We note that the absence of an explicit threat is not determinative in
considering whether there was sufficient force in whatever form to overcome the
will of the victim. It is enough if the totality of the circumstances gives
rise to a reasonable inference that the unspoken purpose of the threat was to
force the victim to submit to unwanted sexual intercourse. State v.
Barnette, 304 N.C. 447, 284 S.E. 2d 298 (1981). The evidence introduced in
the present case, however, gave rise to no such inference. Under the peculiar
facts of this case, there was no substantial evidence that threats or force by
the defendant on June 15 were sufficiently related to sexual conduct to cause
Brown to believe that she had to submit to sexual intercourse with him or
suffer harm. Although Brown's general fear of the defendant may have been
justified by his conduct on prior occasions, absent evidence that the defendant
used force or threats to overcome the will of the victim to resist the
sexual intercourse alleged to have been rape, such general fear was not sufficient to show
that the defendant used the force required to support a conviction of rape.

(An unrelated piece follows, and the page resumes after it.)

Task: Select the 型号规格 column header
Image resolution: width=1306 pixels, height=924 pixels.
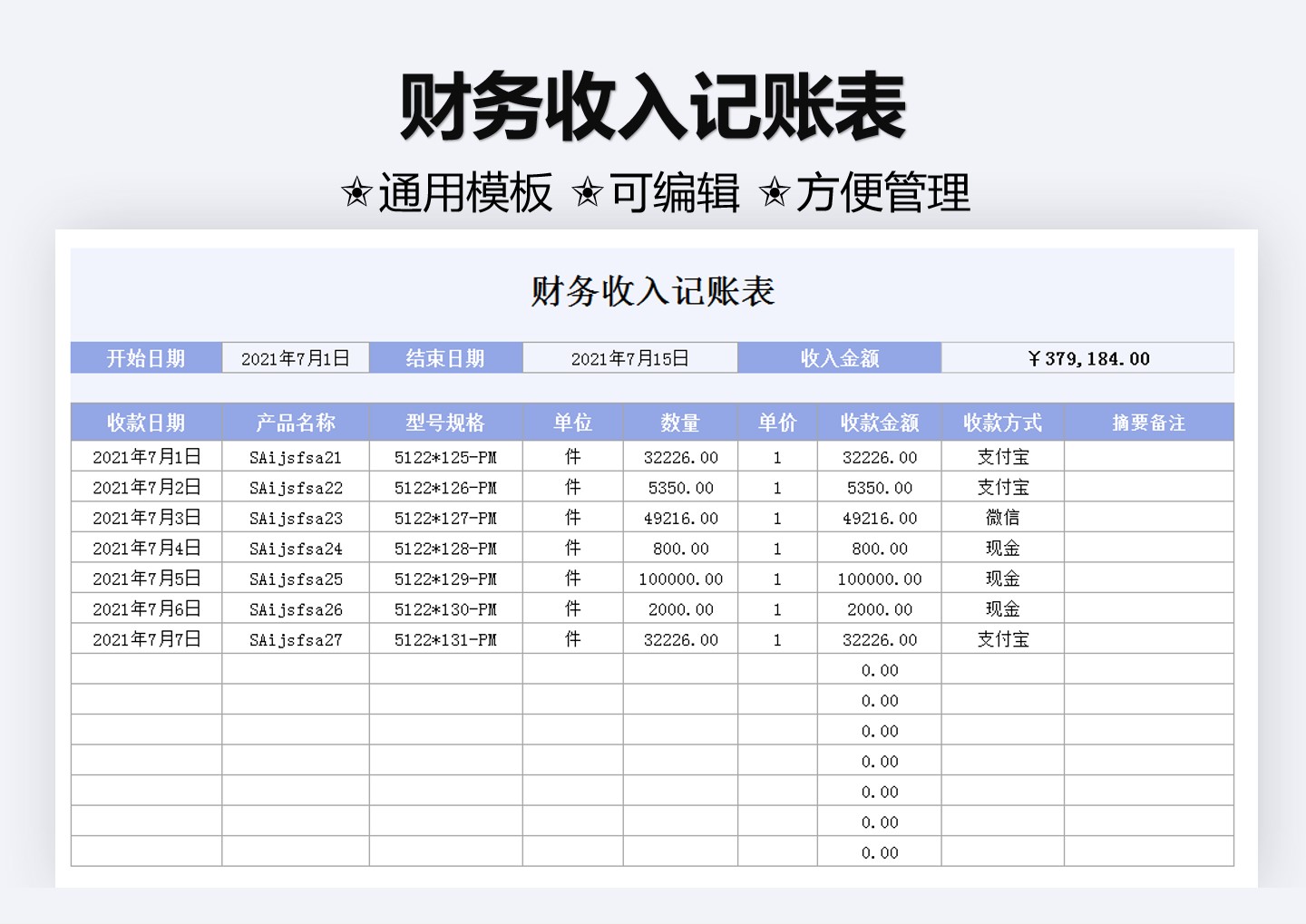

In summary, [***23] we think that the State's evidence was sufficient
to show that the act of sexual intercourse in question was against Brown's
will. It was not sufficient, however, to show that the act was accomplished by
actual force or by a threat to use force unless she submitted to sexual
intercourse. Since the State did not introduce substantial evidence of the
element of force required to sustain a conviction of rape, the trial court erred in
denying the defendant's motion to dismiss the case against the defendant for
second degree rape.
For the foregoing reasons, we reverse the opinion of the Court of Appeals
holding that there was no error in the defendant's [*410] trial for
kidnapping and second degree rape
and remand this action to the Court of Appeals for its further remand to the
Superior Court, Durham County, for the entry of directed verdicts in favor of
the defendant.
Case No. 81CRS14691 -- Second degree rape
-- reversed and remanded.
Case No. 81CRS29047 -- First degree kidnapping -- reversed and remanded.